I have been hearing this author’s name for several years – first as murmurs then loud rumblings and finally as shouted raves; but until now, I had never stopped to read one of the many books from her rather large shelf of offerings. Silly me, what was I thinking? I’m kicking myself… This was fantastic. Despite the need to read slowly while occasionally needing to check the handy and thoughtfully provided glossary of her creatively contrived lexicon, it was well worth the effort. I was quite taken with the cleverness and agile craft of her complex yet captivating world-building.

Being a paranormal novice I had been hesitant to delve in, knowing I was starting the second generation of a long-running and highly venerated series and I would be swimming in alien waters. And, I’m lazy when it comes to extensive world-building. Yet, I was pleasantly surprised, scratch that, I was downright gleeful with my discovery! Even though I found myself sliding into a completely unfamiliar mythology from any vampire lore I’ve ever come across, I had no difficulty following the complexity and didn’t experience the expected struggle in navigating or comprehending the foreign structure of their society and various nomenclatures.

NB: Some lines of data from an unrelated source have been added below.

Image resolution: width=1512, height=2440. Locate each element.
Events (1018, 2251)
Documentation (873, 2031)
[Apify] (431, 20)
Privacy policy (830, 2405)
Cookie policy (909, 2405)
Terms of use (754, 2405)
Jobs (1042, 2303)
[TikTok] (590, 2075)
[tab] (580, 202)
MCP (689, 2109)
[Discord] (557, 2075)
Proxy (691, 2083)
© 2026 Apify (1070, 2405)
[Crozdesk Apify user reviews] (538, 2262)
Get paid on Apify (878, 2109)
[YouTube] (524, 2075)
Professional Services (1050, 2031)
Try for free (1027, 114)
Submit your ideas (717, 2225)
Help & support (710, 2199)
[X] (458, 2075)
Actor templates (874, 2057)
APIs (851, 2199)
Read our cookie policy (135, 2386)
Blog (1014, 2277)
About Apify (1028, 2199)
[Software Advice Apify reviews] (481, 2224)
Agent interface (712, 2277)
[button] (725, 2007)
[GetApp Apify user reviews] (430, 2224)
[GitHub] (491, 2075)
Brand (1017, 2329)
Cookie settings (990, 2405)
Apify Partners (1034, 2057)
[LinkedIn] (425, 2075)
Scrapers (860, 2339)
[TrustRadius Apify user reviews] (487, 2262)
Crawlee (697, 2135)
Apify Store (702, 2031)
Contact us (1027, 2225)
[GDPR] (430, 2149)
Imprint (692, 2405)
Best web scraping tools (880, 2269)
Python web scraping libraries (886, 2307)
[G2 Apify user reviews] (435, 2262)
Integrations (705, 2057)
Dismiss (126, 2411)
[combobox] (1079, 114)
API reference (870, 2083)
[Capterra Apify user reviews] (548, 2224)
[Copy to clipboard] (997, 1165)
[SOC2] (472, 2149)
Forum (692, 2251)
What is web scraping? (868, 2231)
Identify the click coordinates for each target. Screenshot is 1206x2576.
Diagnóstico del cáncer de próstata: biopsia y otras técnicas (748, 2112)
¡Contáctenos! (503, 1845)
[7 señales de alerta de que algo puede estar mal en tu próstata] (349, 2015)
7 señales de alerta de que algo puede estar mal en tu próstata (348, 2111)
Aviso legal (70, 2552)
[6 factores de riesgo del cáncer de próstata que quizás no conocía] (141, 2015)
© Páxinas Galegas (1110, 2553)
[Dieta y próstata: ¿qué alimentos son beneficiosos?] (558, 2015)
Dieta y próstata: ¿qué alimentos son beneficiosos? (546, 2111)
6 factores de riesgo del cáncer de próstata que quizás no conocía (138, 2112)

The storylines were action-packed, well-crafted, and laced with sharp wit, keen insights, and evocative observations. I was enthralled, riveted, and highly invested throughout. Ms. Ward’s bewitching and engaging writing style whisked me right inside the core of her secret clan as if I had been granted the vamp power to dematerialize and transport myself there.   Her characters were peculiar, curiously enticing, and uniquely compelling – even the creepy and disturbing ones.

I am a new convert to the Black Dagger Brotherhood and will confess that the last serious vamp book I recall perusing was by Anne Rice in the late 1980s. I am totally enamored with J.R. Ward’s delightfully creative and mesmerizing arrangements of words as well as this new species – they drink hot cocoa and eat ice cream! I may have been turned – I now consider myself a paranormal reader in training.

ABOUT THE AUTHOR:

J.R. Ward is the author of more than thirty novels, including those in her #1 New York Times bestselling Black Dagger Brotherhood series. There are more than fifteen million copies of her novels in print worldwide, and they have been published in twenty-six different countries around the world. She lives in the South with her family.